## What is required
Report every line from the material that contains the word "computer".

## Data for this task
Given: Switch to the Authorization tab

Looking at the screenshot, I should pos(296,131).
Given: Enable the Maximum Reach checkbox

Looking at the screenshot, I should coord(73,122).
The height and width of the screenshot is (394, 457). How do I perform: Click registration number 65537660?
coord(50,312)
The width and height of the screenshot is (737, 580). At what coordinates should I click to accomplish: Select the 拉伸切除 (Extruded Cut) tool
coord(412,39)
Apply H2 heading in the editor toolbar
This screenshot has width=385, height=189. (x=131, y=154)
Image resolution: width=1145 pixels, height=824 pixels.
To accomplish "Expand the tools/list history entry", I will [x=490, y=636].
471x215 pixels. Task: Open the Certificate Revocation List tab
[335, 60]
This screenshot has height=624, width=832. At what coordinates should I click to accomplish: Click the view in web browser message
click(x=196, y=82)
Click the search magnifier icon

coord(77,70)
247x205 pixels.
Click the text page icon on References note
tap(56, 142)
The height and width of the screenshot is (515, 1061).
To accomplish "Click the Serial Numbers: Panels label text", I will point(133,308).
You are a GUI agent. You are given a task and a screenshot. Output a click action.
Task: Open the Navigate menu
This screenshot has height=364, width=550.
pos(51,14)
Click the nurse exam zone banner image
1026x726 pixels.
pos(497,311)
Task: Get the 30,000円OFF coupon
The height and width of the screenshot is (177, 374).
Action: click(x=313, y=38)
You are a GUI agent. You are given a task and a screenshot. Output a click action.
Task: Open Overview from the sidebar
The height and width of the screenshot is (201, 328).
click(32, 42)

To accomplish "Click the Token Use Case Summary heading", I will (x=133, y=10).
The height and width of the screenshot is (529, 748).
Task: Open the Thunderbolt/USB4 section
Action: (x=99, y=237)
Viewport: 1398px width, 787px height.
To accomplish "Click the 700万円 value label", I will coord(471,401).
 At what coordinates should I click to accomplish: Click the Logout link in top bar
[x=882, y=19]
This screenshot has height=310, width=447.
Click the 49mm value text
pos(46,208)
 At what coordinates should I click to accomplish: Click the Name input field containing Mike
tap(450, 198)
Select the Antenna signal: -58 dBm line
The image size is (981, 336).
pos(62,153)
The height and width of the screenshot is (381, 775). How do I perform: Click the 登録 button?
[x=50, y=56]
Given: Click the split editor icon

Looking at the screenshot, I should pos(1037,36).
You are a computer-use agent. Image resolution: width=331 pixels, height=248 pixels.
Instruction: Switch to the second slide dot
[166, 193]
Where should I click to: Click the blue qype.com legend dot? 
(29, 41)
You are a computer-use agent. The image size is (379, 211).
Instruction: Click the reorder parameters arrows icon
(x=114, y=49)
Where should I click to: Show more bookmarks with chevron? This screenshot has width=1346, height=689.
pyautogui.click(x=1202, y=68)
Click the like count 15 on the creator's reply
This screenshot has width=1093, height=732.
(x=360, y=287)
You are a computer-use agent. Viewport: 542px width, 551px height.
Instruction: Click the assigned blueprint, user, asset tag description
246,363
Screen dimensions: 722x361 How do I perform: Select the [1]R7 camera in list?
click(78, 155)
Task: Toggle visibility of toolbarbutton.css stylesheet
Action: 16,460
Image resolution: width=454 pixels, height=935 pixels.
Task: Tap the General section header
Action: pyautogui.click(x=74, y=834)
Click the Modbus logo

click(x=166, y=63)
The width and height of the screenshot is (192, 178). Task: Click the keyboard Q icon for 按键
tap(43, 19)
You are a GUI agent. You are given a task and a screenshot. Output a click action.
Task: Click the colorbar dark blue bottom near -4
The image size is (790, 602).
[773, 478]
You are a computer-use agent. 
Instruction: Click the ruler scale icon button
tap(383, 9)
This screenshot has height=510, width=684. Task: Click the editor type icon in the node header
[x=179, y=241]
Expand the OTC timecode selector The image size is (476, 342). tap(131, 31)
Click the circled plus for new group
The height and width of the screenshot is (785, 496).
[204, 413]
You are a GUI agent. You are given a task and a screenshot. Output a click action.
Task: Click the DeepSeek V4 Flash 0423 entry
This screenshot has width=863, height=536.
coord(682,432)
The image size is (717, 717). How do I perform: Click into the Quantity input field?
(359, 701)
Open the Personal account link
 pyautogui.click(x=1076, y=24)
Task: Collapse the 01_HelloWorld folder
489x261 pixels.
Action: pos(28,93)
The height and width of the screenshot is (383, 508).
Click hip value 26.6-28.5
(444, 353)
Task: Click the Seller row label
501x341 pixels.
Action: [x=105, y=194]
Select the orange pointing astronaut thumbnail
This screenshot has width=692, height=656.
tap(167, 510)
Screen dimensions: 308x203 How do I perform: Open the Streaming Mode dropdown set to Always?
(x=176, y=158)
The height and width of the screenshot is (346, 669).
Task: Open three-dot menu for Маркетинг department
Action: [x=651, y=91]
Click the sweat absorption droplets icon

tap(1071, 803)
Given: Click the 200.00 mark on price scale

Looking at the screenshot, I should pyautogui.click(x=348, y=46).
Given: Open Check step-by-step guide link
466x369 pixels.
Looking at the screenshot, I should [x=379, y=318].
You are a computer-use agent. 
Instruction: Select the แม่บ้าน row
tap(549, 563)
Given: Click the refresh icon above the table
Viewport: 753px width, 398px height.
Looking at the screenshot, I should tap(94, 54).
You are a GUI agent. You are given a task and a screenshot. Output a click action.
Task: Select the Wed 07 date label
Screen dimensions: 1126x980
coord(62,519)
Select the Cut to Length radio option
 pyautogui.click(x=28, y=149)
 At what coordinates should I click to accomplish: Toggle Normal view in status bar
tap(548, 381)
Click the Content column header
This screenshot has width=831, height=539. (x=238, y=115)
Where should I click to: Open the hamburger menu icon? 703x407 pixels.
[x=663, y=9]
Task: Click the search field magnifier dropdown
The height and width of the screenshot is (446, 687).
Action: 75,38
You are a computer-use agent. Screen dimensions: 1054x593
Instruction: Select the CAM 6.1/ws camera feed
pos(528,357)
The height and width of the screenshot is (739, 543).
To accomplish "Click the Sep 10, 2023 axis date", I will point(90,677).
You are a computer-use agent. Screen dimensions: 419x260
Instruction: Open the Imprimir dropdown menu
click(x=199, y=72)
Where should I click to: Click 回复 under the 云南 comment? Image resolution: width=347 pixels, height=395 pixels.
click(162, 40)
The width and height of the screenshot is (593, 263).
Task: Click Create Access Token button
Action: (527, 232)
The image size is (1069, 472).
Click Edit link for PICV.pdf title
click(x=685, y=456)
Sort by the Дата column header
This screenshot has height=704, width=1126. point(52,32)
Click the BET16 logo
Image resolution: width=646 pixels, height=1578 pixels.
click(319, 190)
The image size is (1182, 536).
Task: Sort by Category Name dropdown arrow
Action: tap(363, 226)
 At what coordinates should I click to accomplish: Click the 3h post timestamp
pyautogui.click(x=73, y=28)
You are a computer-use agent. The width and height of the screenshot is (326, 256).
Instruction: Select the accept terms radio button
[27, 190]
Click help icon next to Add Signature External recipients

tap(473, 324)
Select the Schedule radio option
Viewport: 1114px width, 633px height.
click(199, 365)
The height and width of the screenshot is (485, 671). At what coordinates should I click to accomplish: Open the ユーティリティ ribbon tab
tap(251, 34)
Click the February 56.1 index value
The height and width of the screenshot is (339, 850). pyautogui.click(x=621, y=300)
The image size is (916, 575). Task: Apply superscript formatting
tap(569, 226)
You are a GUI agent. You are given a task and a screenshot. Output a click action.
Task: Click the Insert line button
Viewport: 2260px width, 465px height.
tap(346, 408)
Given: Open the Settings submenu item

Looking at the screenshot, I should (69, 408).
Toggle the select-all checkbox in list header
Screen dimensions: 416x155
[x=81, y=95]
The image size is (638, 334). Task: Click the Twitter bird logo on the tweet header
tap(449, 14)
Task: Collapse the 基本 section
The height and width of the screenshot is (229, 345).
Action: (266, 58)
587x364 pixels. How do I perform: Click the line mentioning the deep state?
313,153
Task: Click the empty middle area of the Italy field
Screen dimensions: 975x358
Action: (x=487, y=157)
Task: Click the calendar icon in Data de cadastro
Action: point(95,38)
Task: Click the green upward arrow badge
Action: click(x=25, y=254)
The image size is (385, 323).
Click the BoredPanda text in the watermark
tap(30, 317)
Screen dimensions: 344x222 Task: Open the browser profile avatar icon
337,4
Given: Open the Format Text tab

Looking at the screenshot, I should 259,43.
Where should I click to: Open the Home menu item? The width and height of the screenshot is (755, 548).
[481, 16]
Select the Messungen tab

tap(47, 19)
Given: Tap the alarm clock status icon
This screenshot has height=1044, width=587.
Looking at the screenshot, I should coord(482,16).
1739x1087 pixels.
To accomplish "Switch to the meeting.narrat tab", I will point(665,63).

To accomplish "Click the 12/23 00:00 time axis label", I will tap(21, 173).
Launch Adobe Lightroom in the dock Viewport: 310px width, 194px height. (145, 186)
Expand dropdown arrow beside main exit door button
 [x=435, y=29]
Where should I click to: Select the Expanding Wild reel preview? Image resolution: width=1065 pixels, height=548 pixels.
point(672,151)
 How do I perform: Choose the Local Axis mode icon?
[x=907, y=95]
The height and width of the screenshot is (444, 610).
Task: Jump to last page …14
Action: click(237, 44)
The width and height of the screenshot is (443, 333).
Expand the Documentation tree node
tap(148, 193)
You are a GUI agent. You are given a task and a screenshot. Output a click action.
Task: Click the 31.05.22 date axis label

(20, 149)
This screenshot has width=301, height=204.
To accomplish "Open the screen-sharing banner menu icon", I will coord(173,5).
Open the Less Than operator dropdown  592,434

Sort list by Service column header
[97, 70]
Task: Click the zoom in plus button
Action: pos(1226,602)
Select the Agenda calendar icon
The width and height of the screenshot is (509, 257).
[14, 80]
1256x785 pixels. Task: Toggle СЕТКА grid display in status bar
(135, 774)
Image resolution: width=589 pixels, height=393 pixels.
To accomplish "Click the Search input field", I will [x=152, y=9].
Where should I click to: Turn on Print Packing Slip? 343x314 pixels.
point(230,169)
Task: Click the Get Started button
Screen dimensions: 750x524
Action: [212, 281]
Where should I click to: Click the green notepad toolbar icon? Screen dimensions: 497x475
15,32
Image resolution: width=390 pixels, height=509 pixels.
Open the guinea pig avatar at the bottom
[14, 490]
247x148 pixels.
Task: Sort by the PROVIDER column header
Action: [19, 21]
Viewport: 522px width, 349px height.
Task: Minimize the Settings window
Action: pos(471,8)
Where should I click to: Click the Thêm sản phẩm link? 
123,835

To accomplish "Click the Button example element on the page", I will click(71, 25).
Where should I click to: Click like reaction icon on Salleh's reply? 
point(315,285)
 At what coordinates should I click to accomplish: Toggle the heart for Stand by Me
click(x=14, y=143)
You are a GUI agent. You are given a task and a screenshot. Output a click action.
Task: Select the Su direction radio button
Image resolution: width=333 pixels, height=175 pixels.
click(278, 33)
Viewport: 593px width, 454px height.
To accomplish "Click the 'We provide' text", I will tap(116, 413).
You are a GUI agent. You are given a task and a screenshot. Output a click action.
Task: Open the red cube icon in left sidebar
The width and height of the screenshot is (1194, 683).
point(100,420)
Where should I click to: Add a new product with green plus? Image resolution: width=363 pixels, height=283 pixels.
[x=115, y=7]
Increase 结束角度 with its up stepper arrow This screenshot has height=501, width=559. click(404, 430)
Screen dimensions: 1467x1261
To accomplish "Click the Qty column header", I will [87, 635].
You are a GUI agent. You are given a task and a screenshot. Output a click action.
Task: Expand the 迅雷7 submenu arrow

## Exercise output
You are a computer-use agent. Image resolution: width=331 pixels, height=248 pixels.
You are a computer-use agent. The image size is (379, 211).
You are a computer-use agent. Viewport: 542px width, 551px height.
You are a computer-use agent. 
You are a computer-use agent. 
You are a computer-use agent. Screen dimensions: 1054x593
You are a computer-use agent. Screen dimensions: 419x260
You are a computer-use agent. The width and height of the screenshot is (326, 256).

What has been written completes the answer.